▶ [Provided records]:

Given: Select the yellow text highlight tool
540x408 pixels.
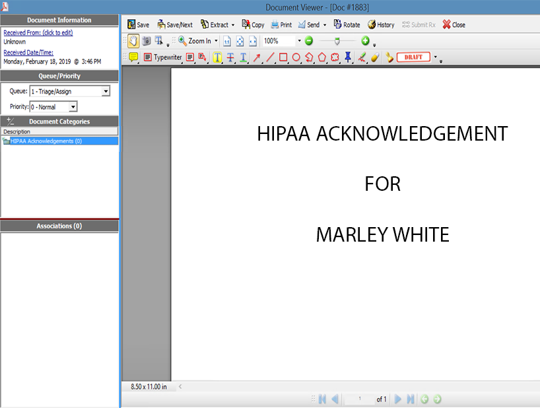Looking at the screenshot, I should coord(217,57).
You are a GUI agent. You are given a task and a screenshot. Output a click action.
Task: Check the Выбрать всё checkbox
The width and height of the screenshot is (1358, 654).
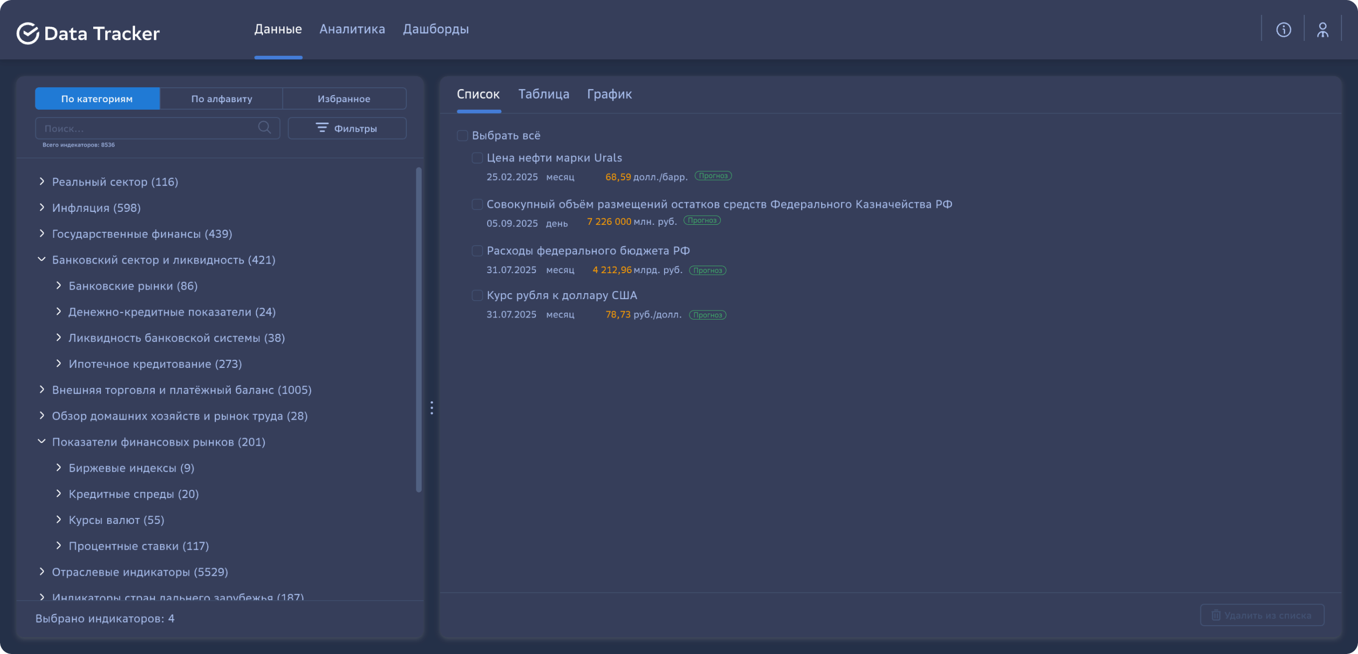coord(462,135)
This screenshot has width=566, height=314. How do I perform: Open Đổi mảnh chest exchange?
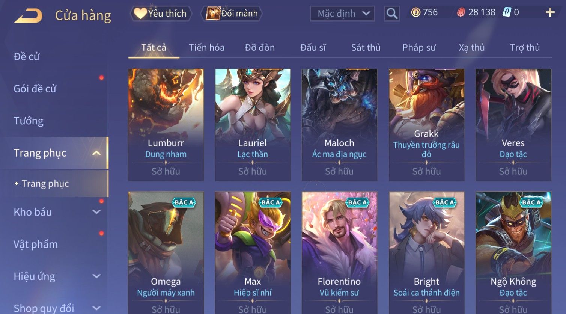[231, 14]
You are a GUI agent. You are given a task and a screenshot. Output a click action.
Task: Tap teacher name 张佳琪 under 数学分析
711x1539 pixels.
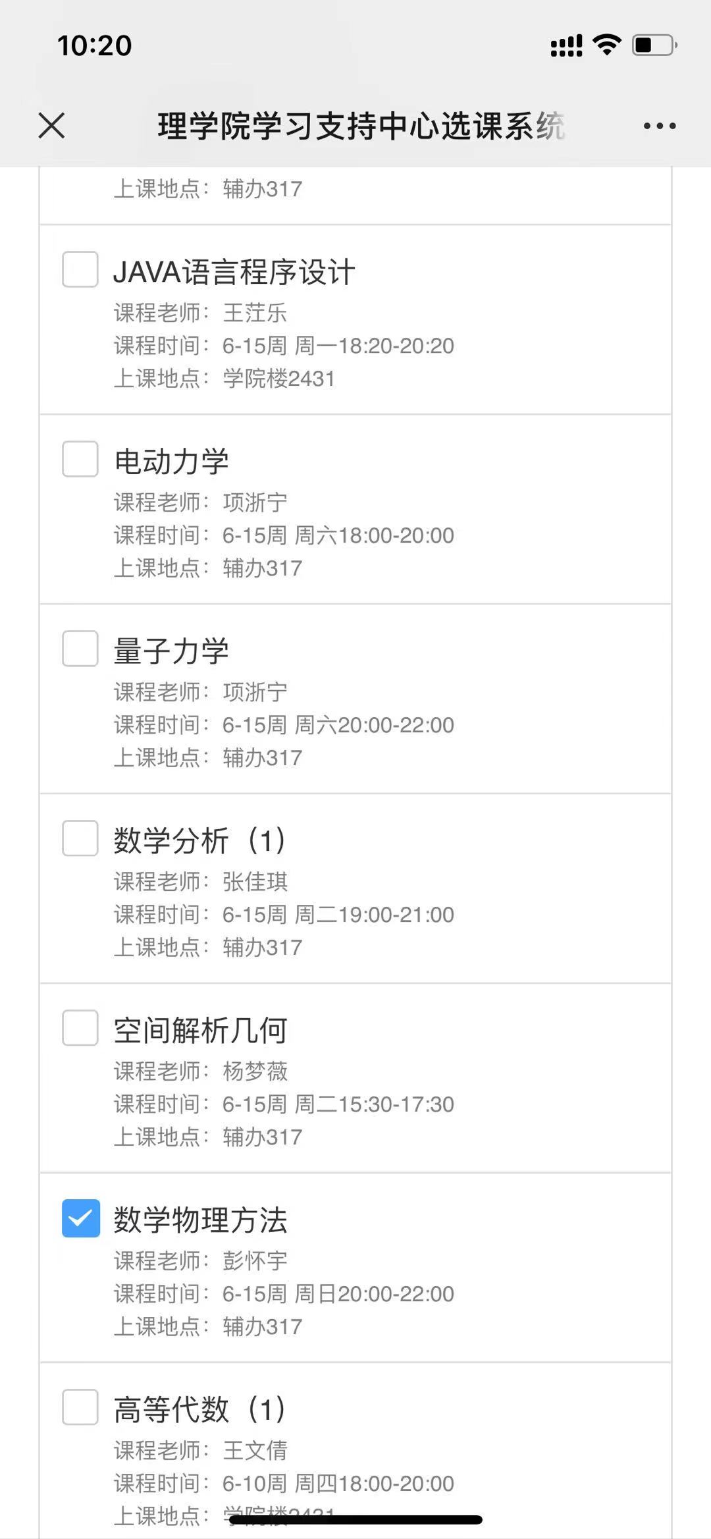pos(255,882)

---

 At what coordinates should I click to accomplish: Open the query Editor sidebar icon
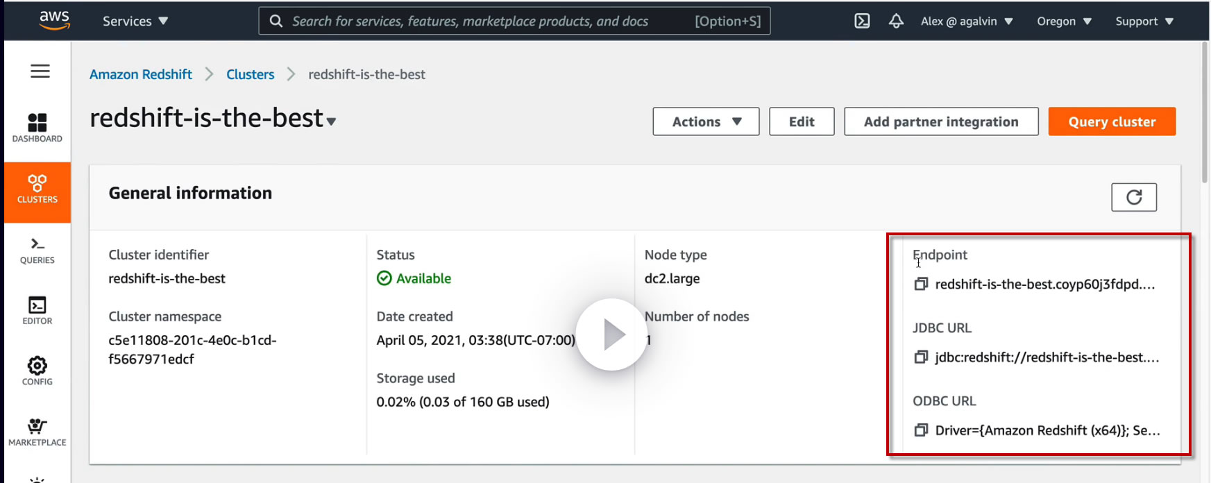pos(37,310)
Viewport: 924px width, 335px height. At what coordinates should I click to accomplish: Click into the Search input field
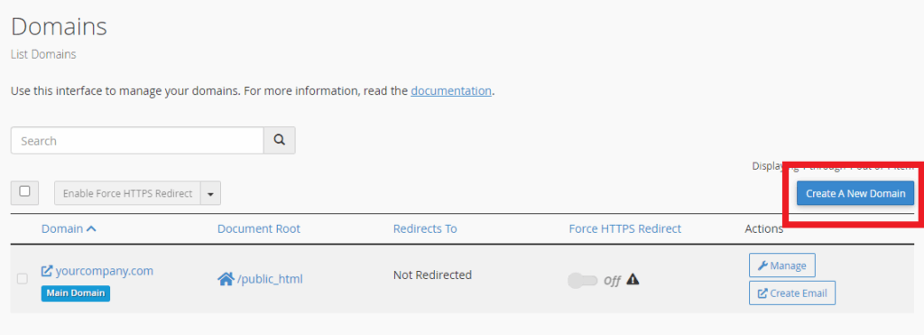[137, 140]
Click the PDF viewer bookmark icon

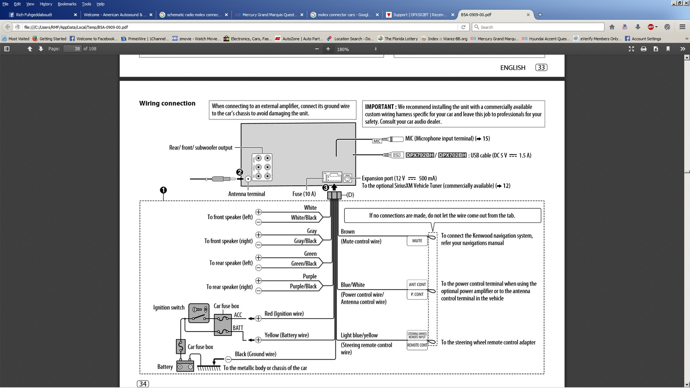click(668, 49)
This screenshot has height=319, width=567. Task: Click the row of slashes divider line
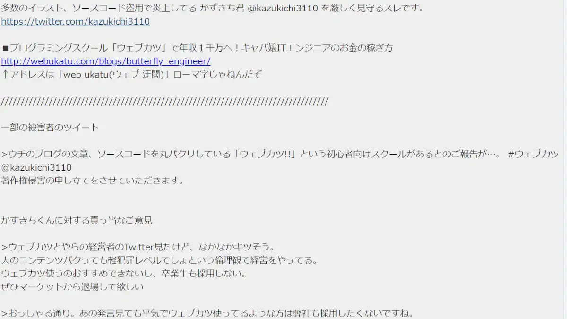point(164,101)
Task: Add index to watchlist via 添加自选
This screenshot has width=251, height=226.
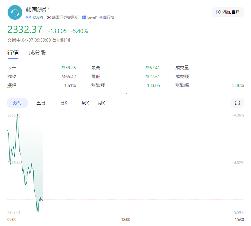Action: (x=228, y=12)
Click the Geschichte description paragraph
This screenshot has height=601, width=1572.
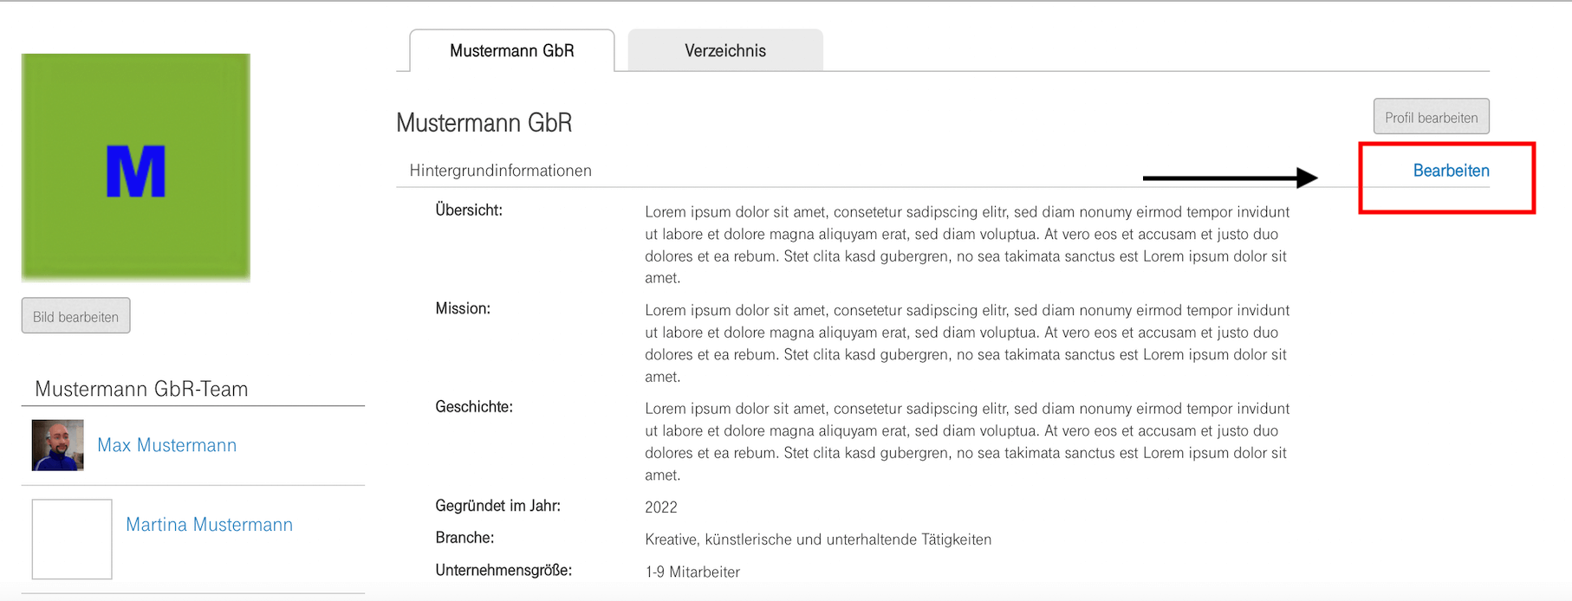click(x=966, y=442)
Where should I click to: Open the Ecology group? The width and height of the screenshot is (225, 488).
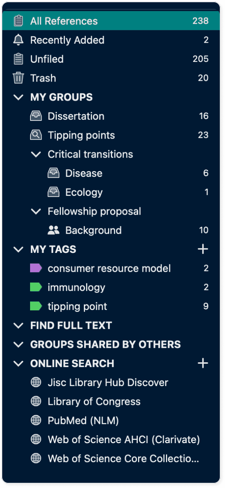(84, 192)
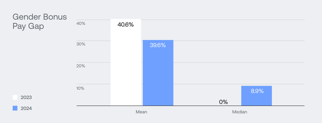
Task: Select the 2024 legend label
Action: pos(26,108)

* * *

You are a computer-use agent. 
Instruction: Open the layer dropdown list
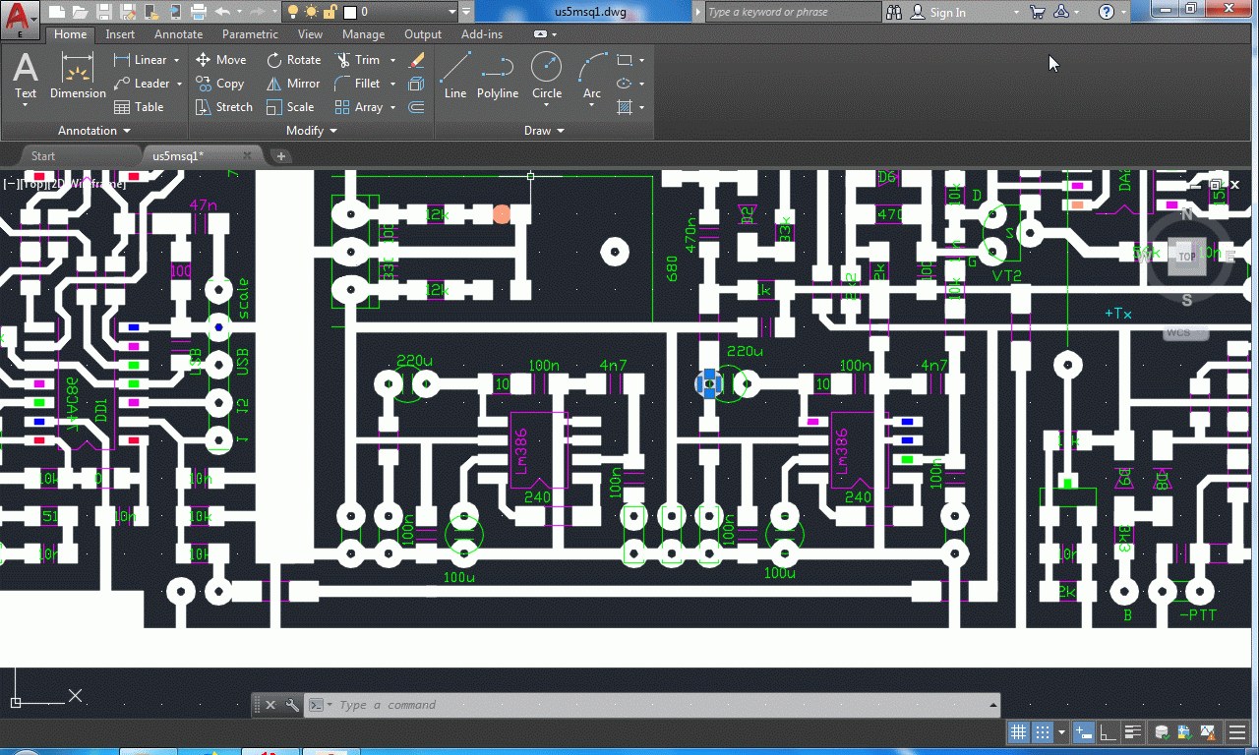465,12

▶ [Goal of the exercise]: Render everything in the material from the line containing "Given: Select the yellow text highlight tool" down to the line containing "pos(255,882)" as a Markdown table with the columns Row and Line, omitting blank lines and pictures.

▶ [The reply]:
| Row | Line |
|---|---|
| 1 | Given: Select the yellow text highlight tool |
| 2 | 540x408 pixels. |
| 3 | Looking at the screenshot, I should coord(217,57). |
| 4 | You are a GUI agent. You are given a task and a screenshot. Output a click action. |
| 5 | Task: Check the Выбрать всё checkbox |
| 6 | The width and height of the screenshot is (1358, 654). |
| 7 | coord(462,135) |
| 8 | This screenshot has width=566, height=314. How do I perform: Open Đổi mảnh chest exchange? |
| 9 | [231, 14] |
| 10 | You are a GUI agent. You are given a task and a screenshot. Output a click action. |
| 11 | Task: Tap teacher name 张佳琪 under 数学分析 |
| 12 | 711x1539 pixels. |
| 13 | pos(255,882) |